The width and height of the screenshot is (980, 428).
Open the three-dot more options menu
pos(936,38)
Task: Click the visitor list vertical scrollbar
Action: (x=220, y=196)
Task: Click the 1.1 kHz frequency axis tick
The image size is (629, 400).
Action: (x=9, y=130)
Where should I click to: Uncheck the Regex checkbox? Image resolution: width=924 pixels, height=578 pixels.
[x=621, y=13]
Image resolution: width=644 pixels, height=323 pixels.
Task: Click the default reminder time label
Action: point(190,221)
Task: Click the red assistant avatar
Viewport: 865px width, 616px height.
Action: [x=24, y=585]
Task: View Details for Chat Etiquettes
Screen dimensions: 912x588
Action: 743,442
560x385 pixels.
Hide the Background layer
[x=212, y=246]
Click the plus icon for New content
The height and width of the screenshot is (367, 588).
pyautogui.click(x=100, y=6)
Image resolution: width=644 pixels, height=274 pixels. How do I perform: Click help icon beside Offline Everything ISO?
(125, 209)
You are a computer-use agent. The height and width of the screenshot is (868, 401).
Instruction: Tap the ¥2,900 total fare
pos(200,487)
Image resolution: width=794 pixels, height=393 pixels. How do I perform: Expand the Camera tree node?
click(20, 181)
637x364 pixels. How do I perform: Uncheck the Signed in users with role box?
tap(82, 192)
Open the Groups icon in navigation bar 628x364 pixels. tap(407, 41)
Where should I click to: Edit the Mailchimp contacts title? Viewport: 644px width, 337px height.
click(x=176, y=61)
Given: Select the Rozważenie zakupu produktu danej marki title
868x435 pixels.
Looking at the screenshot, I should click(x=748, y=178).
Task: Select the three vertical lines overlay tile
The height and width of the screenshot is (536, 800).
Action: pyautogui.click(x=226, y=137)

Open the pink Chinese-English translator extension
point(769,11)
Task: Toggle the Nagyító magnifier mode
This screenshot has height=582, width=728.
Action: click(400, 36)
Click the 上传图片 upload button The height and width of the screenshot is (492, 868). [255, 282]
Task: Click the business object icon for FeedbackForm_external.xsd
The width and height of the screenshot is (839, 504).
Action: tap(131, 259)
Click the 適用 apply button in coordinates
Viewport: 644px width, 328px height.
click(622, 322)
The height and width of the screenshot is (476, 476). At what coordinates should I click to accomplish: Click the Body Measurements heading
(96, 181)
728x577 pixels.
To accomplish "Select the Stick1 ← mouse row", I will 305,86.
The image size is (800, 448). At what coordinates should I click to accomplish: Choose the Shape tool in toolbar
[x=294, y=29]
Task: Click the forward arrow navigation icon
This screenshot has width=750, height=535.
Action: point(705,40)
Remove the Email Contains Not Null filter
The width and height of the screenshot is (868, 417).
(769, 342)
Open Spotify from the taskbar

::::

**Problem requirements:**
Count the lines in the records above that contain "navigation", please, and give the number without any other words.

**Solution:**
2